• _WHAT YOU WILL DO_: Quote word for word from the line holding "Screen dimensions: 1739x461" to the last line below, including both, and omit any pictures.

• _SOURCE MATERIAL_:
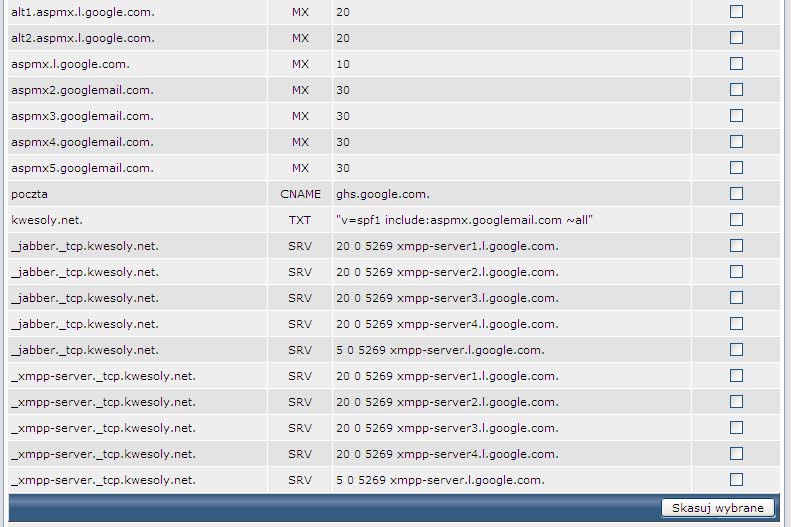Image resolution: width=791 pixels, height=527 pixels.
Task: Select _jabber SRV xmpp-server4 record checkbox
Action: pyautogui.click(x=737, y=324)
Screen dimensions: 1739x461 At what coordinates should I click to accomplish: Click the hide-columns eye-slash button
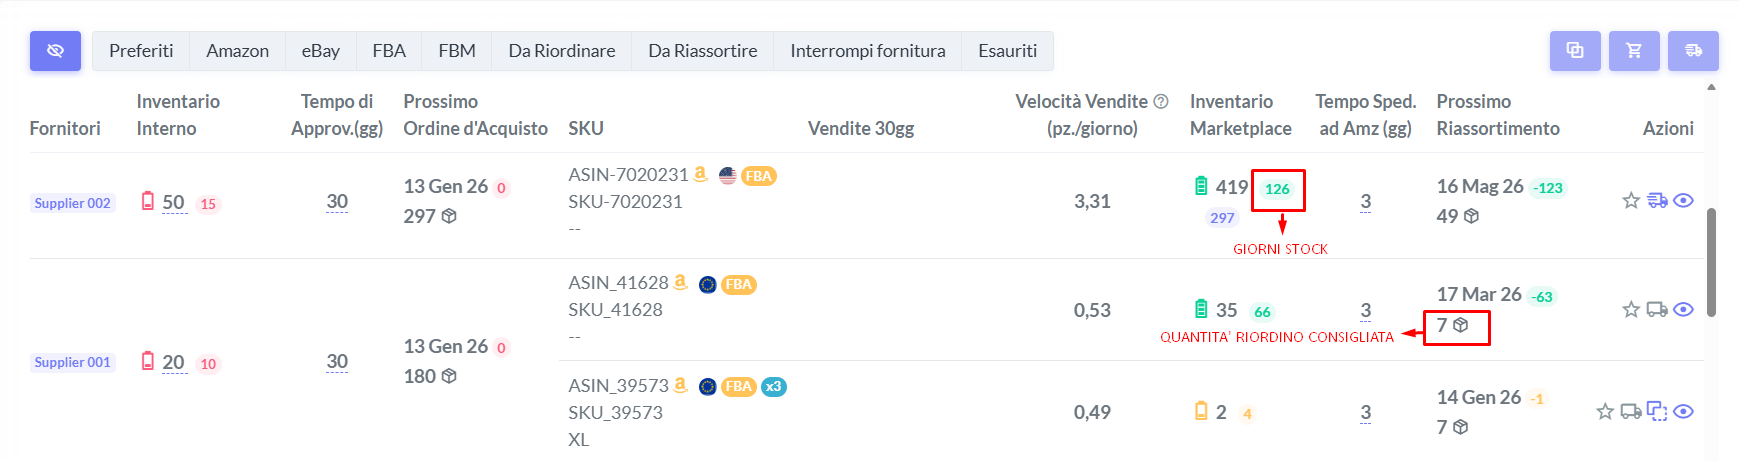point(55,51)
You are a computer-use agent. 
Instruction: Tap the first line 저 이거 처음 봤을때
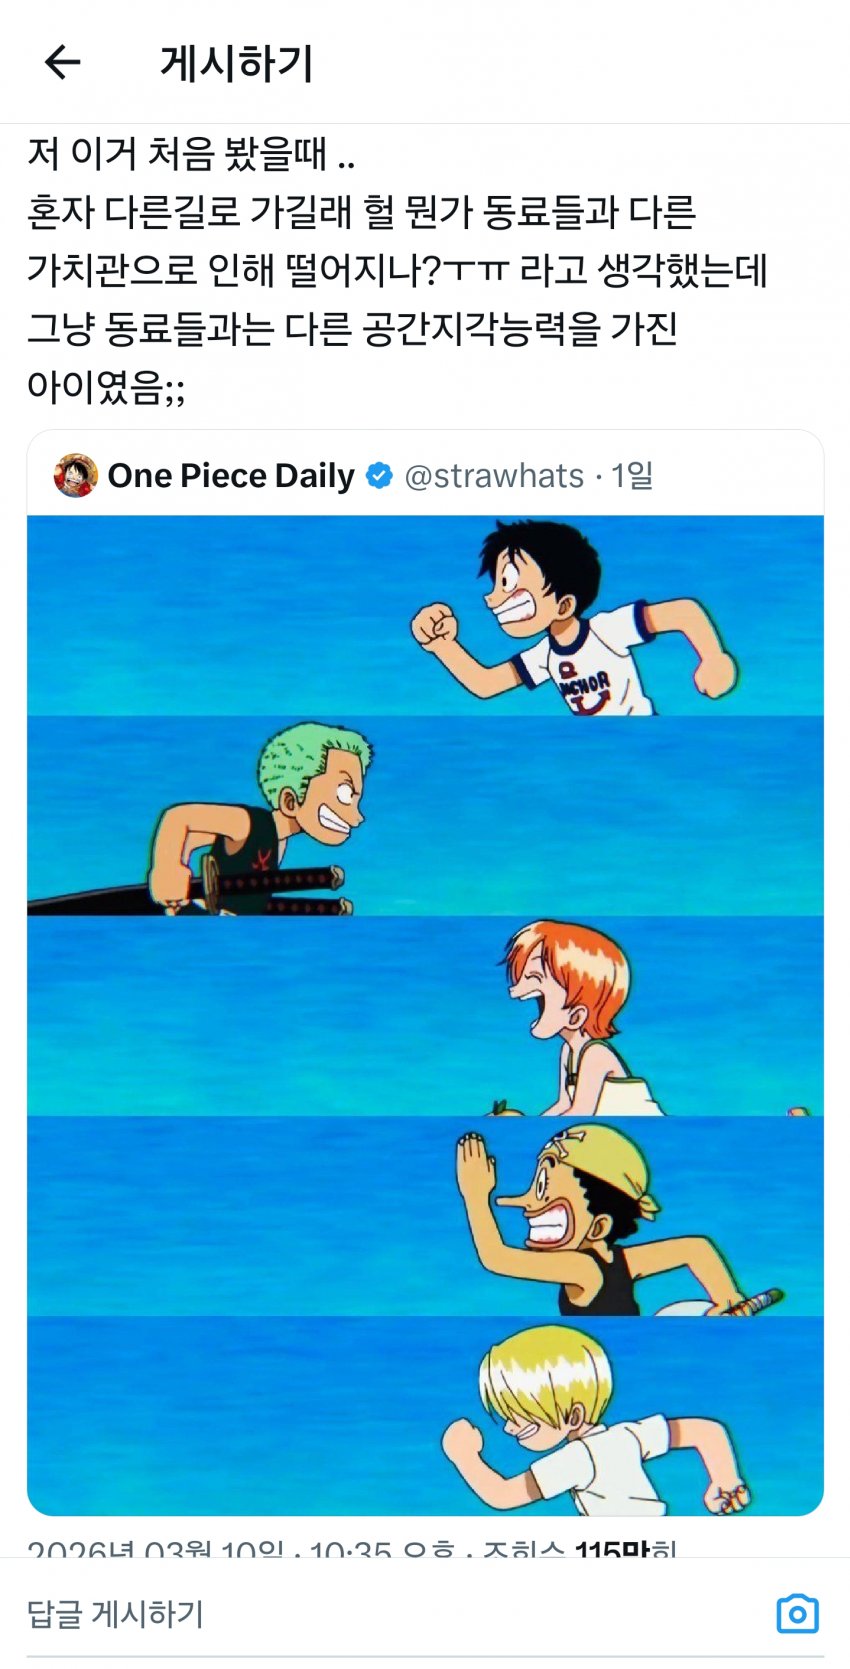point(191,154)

• _ANSWER TO THE EXERCISE_:
Screen dimensions: 1739x461 At what coordinates should I click to accomplish: Click the hide-columns eye-slash button
point(55,51)
You are a computer-use agent. 
Instruction: Tap the first line 저 이거 처음 봤을때
point(191,154)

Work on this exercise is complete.